Revise the part that opens with the line containing "has height=568, width=1024." and closes with the line containing "[x=24, y=210]", replacing "table header" with "column header" and leaving everything else unchanged. Return only those lines.

### MATERIAL FOR THE TASK
########################################
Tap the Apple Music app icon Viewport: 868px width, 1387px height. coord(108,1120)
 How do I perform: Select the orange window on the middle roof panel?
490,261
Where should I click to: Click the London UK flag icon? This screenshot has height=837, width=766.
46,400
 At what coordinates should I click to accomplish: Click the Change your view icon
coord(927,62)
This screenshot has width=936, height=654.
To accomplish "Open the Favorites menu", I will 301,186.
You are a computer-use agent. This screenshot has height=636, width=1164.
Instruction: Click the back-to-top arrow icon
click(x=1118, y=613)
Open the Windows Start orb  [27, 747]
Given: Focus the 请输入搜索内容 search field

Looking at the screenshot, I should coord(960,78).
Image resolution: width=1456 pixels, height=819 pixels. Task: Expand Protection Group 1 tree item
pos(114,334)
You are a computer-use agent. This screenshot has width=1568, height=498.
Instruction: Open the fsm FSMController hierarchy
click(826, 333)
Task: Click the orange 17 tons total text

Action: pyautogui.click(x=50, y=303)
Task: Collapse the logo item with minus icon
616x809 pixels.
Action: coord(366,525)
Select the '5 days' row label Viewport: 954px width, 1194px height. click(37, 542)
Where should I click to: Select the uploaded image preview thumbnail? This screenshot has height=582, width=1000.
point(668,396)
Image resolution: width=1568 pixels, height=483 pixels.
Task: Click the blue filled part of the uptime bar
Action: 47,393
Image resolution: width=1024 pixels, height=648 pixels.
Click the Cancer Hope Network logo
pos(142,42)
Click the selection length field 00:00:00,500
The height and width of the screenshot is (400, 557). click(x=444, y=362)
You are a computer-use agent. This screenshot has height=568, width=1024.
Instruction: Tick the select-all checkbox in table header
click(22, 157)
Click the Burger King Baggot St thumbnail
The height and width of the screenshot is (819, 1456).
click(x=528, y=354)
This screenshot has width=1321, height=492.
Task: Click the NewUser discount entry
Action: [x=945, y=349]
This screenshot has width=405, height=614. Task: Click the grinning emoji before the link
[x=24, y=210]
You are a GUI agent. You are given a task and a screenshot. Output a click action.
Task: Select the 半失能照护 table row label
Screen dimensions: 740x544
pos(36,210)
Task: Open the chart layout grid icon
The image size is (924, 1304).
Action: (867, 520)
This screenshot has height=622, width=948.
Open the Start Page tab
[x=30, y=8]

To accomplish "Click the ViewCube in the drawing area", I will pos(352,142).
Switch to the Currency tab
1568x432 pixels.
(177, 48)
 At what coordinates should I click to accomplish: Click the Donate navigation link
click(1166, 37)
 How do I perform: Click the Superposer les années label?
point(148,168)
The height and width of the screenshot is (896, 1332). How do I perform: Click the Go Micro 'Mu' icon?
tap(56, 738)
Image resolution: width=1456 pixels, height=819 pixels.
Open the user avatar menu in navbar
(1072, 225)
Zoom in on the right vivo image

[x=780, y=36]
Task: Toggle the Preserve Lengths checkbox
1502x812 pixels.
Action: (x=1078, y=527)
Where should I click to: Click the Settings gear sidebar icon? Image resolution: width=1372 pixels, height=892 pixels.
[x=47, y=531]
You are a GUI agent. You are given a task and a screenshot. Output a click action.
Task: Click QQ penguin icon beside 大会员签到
########################################
### PROBLEM SOLUTION
You are a computer-use agent. This screenshot has height=568, width=1024.
Instruction: Tick the select-all checkbox in column header
click(22, 157)
Click the Burger King Baggot St thumbnail
The height and width of the screenshot is (819, 1456).
click(x=528, y=354)
This screenshot has width=1321, height=492.
Task: Click the NewUser discount entry
Action: [x=945, y=349]
This screenshot has width=405, height=614. Task: Click the grinning emoji before the link
[x=24, y=210]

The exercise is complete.